- EXTRACTED MATERIAL -

——

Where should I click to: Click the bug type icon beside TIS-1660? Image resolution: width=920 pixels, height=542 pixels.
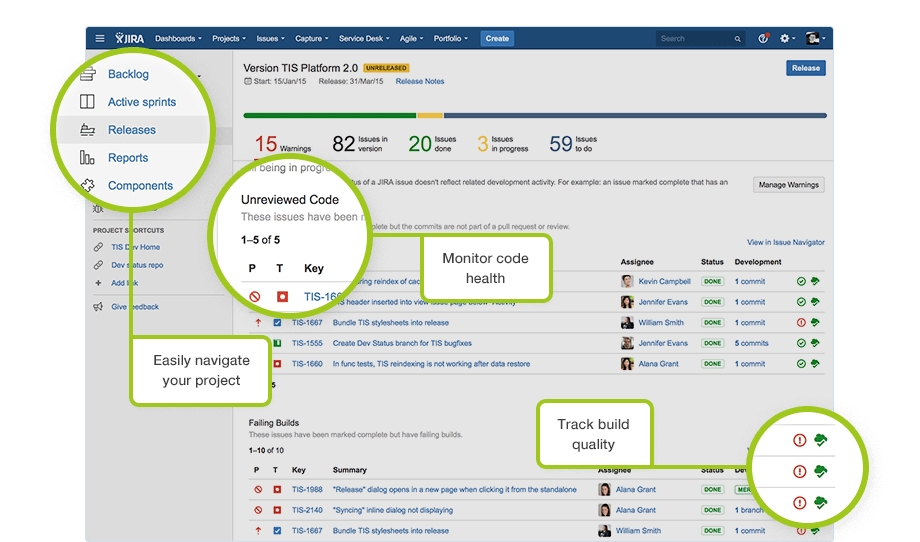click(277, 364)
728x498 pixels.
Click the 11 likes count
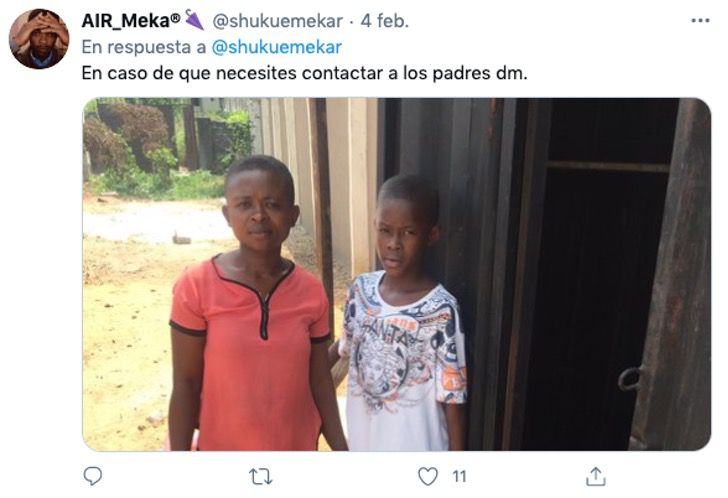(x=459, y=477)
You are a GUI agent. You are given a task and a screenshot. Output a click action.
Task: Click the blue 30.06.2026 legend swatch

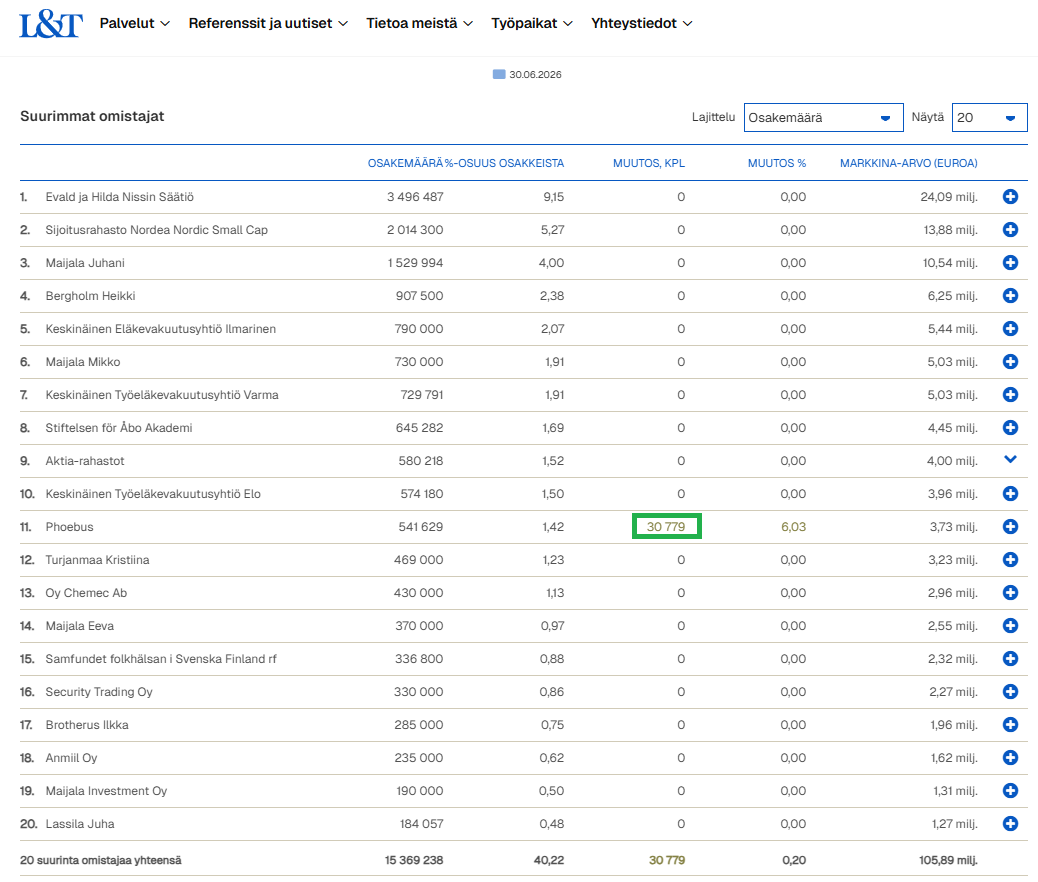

——

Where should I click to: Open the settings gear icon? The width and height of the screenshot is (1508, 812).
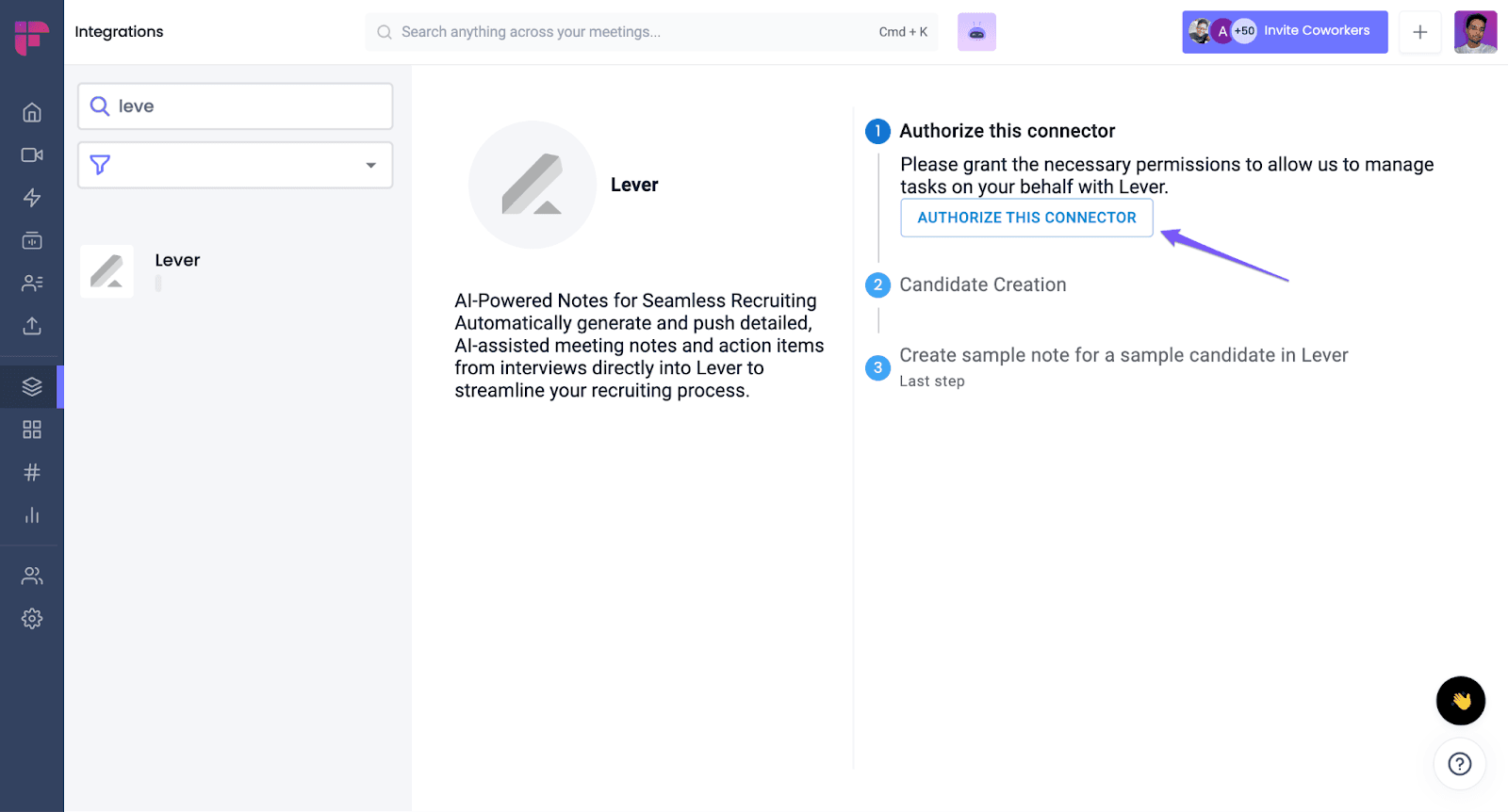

——

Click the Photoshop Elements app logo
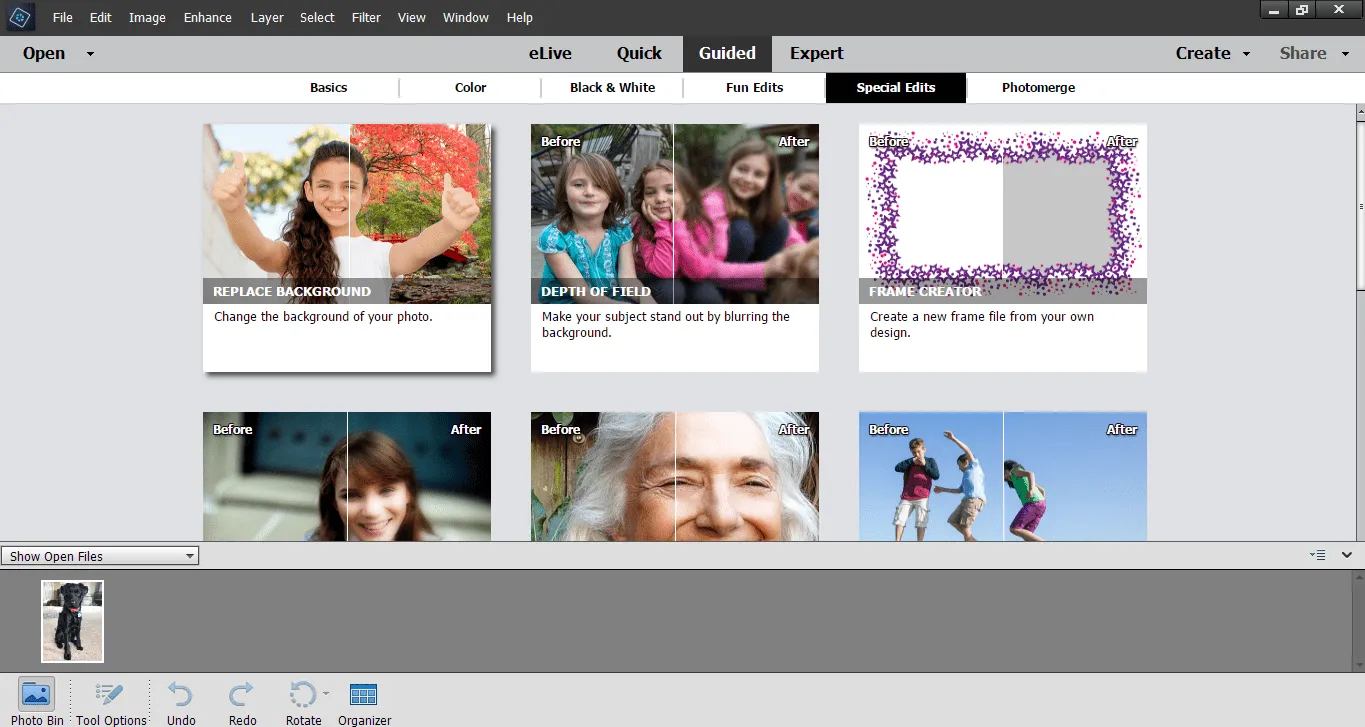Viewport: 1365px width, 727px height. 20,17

——

- ACTION ITEM -
Each line that contains the string "screenshot" should be copied from the data above.

- TASK SOLUTION -
You are a GUI agent. You are given a task and a screenshot. Output a click action.
Where should I click to: Open the settings gear icon? The width and height of the screenshot is (1508, 812).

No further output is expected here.